-- DATA SHOWN follows --

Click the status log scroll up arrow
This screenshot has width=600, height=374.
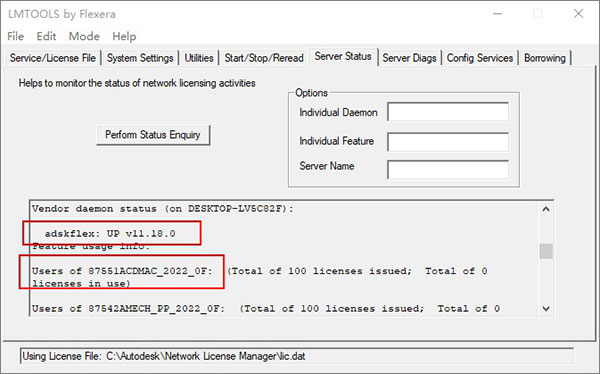546,209
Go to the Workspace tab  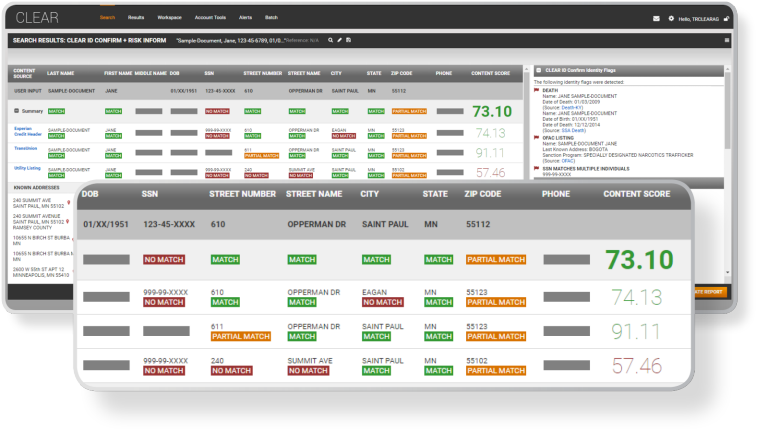coord(168,18)
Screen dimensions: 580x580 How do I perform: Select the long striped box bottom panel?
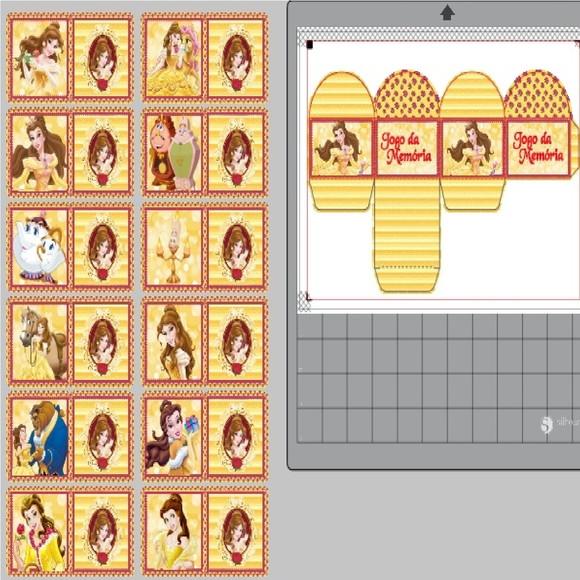pos(407,223)
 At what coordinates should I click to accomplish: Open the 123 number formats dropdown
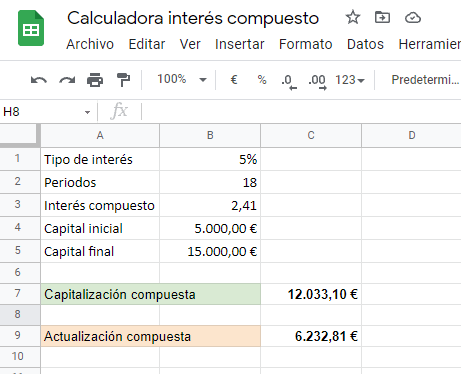coord(350,80)
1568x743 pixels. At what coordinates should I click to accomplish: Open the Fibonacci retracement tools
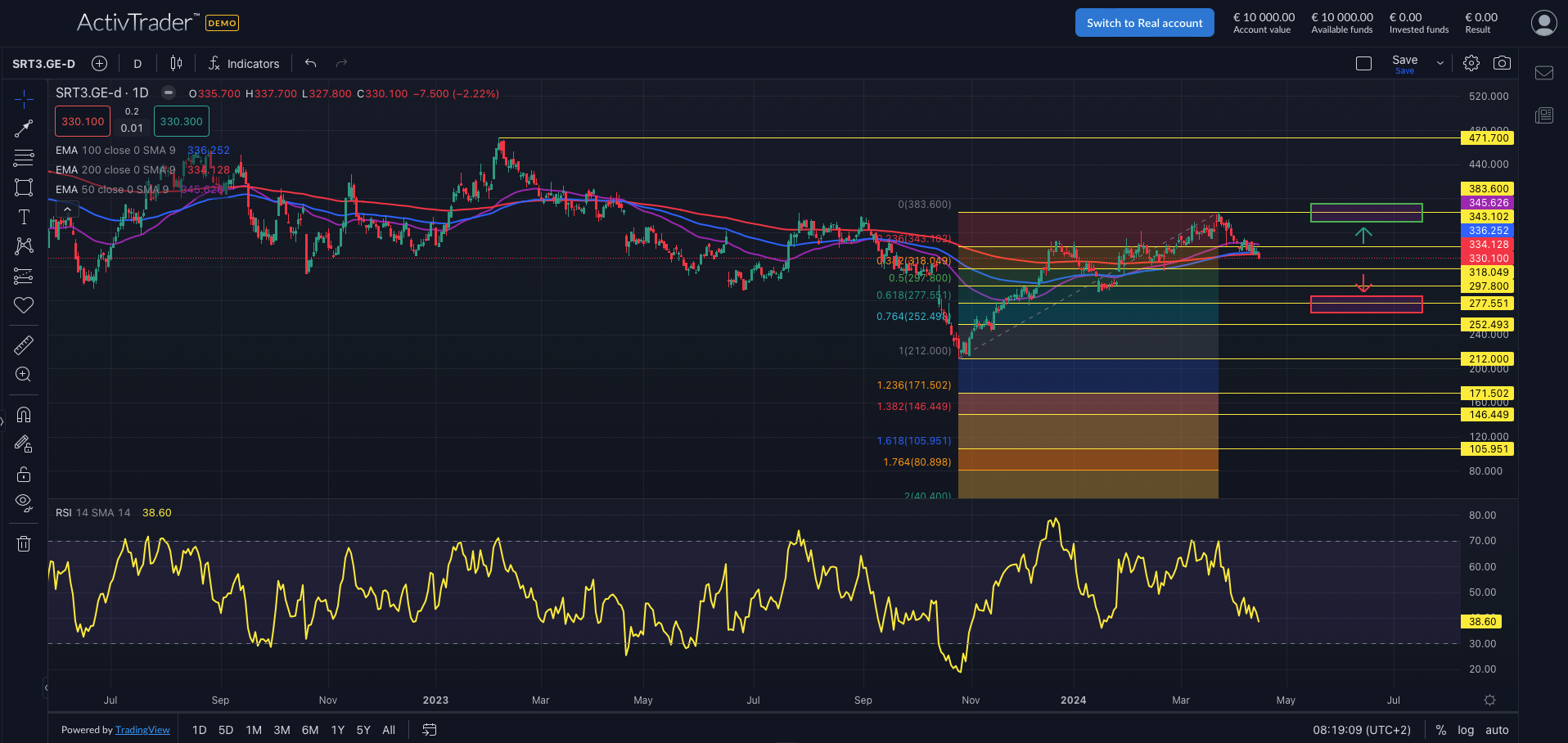(24, 157)
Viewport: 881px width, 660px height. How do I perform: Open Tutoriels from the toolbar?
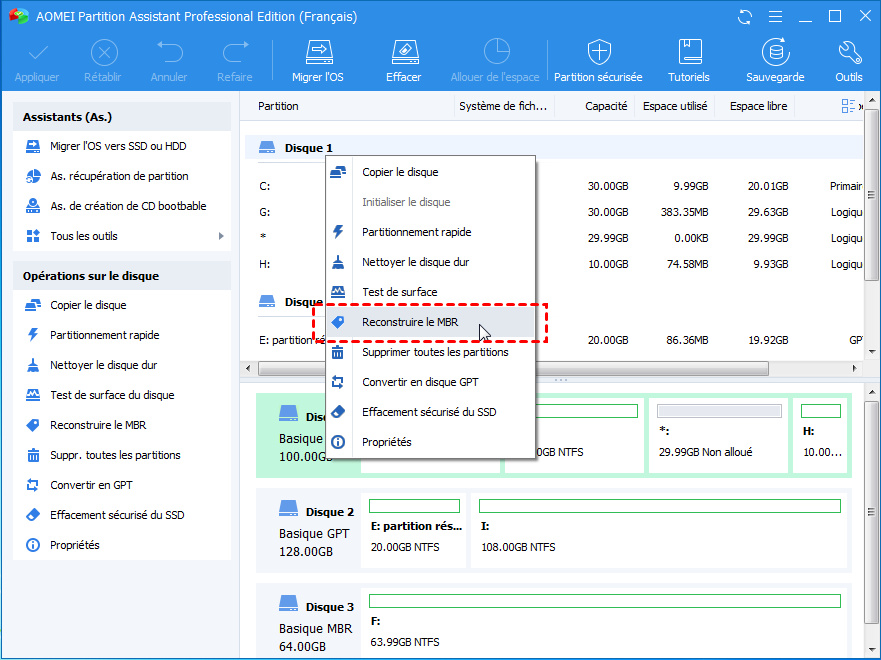point(689,60)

-- DATA SHOWN concluded --

> **WHAT YOU NEED TO DO**: Your output should be only the lines from the line with "Screen dimensions: 580x580" through the end of the data, exactly as they stand, and no pictures.

> **SOLUTION**:
Screen dimensions: 580x580 How do I perform: Select the long striped box bottom panel?
pos(407,223)
 At what coordinates should I click to accomplish: Open the 123 number formats dropdown
coord(350,80)
1568x743 pixels. At what coordinates should I click to accomplish: Open the Fibonacci retracement tools
(24, 157)
Viewport: 881px width, 660px height. How do I perform: Open Tutoriels from the toolbar?
point(689,60)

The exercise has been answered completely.